(Collected data)
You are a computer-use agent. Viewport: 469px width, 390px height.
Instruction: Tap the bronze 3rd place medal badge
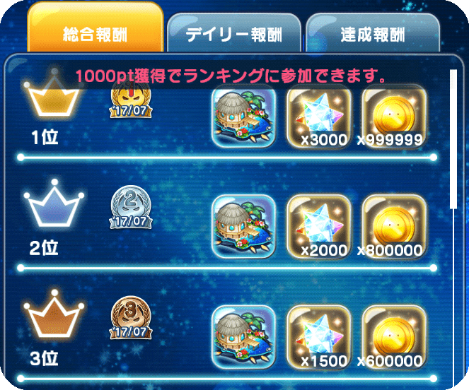[x=131, y=318]
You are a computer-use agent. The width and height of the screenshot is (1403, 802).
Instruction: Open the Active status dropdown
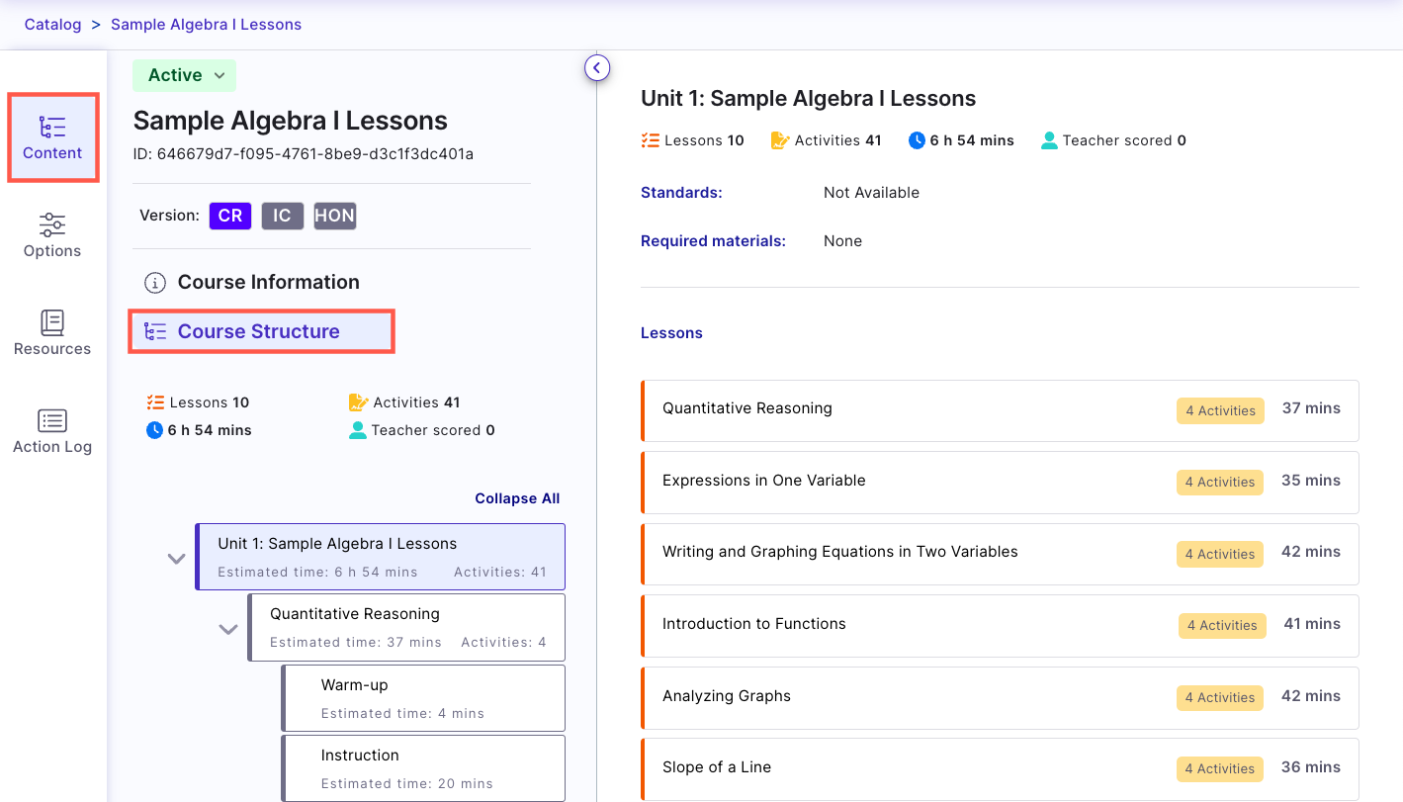click(x=184, y=75)
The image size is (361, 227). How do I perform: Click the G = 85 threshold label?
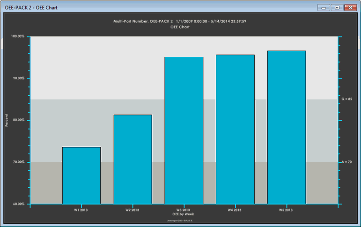click(346, 99)
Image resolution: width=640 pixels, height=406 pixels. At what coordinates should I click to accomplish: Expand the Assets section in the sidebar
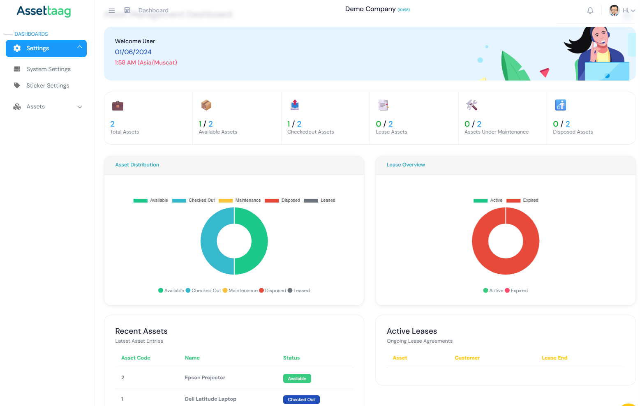point(46,106)
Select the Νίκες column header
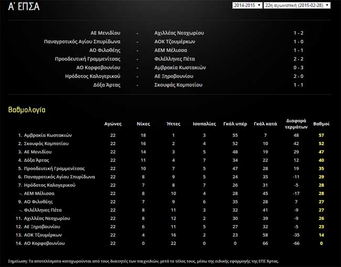This screenshot has height=267, width=341. click(143, 124)
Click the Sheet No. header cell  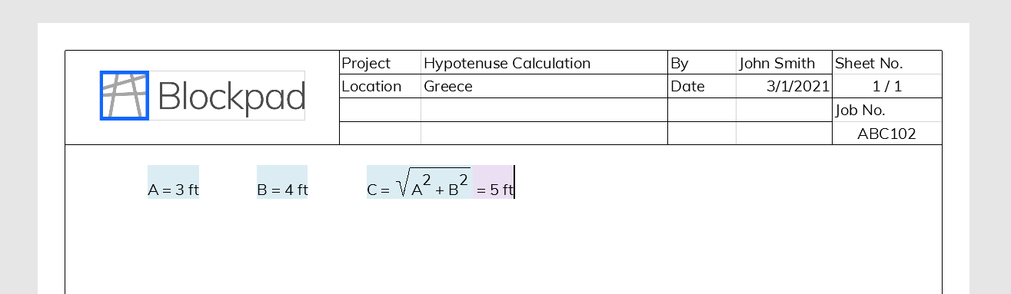pyautogui.click(x=887, y=63)
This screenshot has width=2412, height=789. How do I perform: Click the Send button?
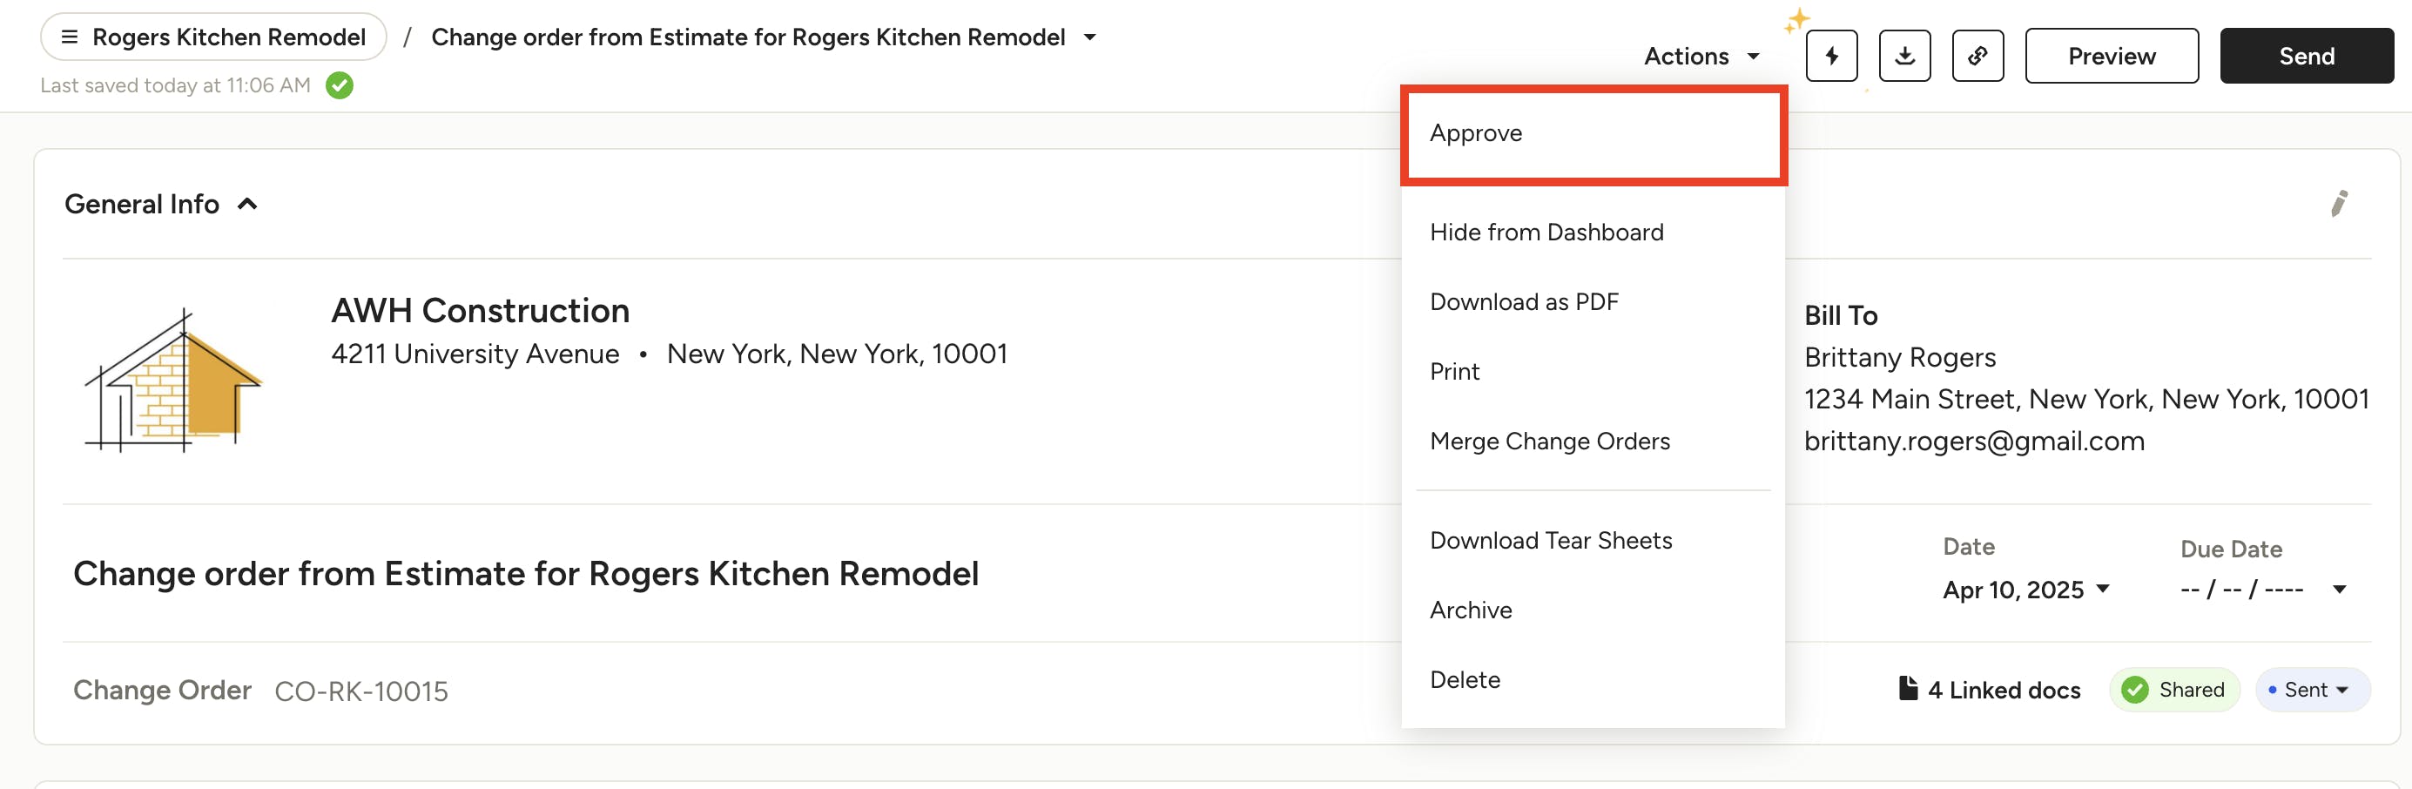(x=2305, y=56)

- _PROBLEM REQUIREMENTS_: Every line that holds the string "computer" must be copied from the records above.

- _SOLVED PROBLEM_:
You are a computer-use agent. Viewport: 469px width, 390px height.
You are a computer-use agent. The width and height of the screenshot is (1403, 802).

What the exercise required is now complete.